Значит, вот в чем заключается миссия Диггера, подумал я, а вслух сказал:

— А как насчет японцев, которых мы преследуем? Они могут расправиться с этими людьми, причем без особого труда. — Я повернулся к туземцу и спросил его о японцах.

Он улыбнулся.

— Японцы бегут, — гордо заявил он.

Я взглянул на лейтенанта. Он тоже улыбался.

— Послушай, — сказал я туземцу. — Янки номер один, — я показал на лейтенанта, — говорит, что канака пойдет домой в Варемо, а ты пойдешь с нами, хорошо?
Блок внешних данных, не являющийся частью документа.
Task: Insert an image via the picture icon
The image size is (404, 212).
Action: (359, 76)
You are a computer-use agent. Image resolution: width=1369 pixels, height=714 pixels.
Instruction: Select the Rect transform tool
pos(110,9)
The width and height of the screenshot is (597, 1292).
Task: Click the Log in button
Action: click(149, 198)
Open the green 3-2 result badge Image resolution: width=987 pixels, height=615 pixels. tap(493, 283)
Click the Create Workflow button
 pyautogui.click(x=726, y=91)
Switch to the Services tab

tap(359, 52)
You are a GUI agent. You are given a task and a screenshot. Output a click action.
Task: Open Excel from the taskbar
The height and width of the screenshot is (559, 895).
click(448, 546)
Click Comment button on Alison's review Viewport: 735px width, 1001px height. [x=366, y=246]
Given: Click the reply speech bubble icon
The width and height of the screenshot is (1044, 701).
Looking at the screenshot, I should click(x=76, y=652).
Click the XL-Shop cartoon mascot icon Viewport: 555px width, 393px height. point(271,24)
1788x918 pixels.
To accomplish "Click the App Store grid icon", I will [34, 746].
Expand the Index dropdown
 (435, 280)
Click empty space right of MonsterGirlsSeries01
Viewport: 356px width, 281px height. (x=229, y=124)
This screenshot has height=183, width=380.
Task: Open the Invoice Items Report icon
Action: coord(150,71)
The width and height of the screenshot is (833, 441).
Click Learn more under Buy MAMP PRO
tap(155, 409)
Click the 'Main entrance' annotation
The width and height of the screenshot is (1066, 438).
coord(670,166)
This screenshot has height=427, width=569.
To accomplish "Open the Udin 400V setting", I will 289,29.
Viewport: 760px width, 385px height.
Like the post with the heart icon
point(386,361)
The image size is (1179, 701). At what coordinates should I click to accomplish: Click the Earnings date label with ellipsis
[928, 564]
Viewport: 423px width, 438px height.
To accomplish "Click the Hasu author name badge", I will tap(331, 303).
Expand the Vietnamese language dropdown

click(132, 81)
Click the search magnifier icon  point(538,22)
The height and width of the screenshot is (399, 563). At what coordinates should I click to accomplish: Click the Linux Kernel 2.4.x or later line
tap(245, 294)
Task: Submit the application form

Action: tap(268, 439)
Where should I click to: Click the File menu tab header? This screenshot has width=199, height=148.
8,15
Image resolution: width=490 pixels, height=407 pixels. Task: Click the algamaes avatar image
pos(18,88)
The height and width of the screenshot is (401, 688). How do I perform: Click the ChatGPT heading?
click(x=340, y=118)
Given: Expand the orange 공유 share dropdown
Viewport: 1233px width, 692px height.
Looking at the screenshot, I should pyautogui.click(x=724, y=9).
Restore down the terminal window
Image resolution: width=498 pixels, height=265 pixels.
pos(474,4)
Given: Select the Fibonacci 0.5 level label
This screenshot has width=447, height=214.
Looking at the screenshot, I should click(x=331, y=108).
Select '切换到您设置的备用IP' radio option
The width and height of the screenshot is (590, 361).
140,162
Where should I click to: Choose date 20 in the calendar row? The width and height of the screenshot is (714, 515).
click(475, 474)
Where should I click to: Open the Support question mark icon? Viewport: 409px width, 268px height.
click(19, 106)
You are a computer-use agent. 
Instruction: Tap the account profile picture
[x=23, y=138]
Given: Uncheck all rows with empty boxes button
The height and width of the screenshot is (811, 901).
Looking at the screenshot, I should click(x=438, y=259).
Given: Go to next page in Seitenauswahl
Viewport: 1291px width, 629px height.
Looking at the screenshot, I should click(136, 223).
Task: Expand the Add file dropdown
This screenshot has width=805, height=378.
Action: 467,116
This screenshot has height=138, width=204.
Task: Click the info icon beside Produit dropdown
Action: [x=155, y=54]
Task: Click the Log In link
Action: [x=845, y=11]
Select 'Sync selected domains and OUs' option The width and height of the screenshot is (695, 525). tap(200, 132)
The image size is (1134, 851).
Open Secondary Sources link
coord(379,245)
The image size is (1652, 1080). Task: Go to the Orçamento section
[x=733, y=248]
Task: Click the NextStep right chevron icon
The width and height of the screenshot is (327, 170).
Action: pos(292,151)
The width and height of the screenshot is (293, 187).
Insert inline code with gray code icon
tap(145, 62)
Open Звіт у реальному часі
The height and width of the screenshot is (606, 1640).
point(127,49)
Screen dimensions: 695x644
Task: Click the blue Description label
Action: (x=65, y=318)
— Да, масса, — снова улыбнулся он. Туземец — его звали Коло — вернулся к своим людям. Когда они пошли мимо, наши парни стали предлагать им сигареты, сладости, пайки — все, что было в карманах. Туземцы принимали дары с благодарностью и достоинством.

Я заметил, что среди них есть и дети, их маленькие животики вздулись от голода. Один из старцев на носилках посасывал побег бамбука и помахал им в качестве приветствия.

Они ушли — скрылись за поворотом, а Коло остался рядом со мной. По безмолвной команде лейтенанта патрульная группа возобновила движение.

Мы вышли к ручью, пересекавшему тропу в том месте, где она сворачивала к морю. Он был шириной три метра и меньше полуметра глубиной. Я закатал штанины, готовясь форсировать эту неожиданную водную преграду, когда чьи-то сильные руки подхватили меня, и через мгновение я оказался, совершенно сухим, на противоположном берегу. Я возмущенно обернулся и встретился взглядом с улыбающимся Коло.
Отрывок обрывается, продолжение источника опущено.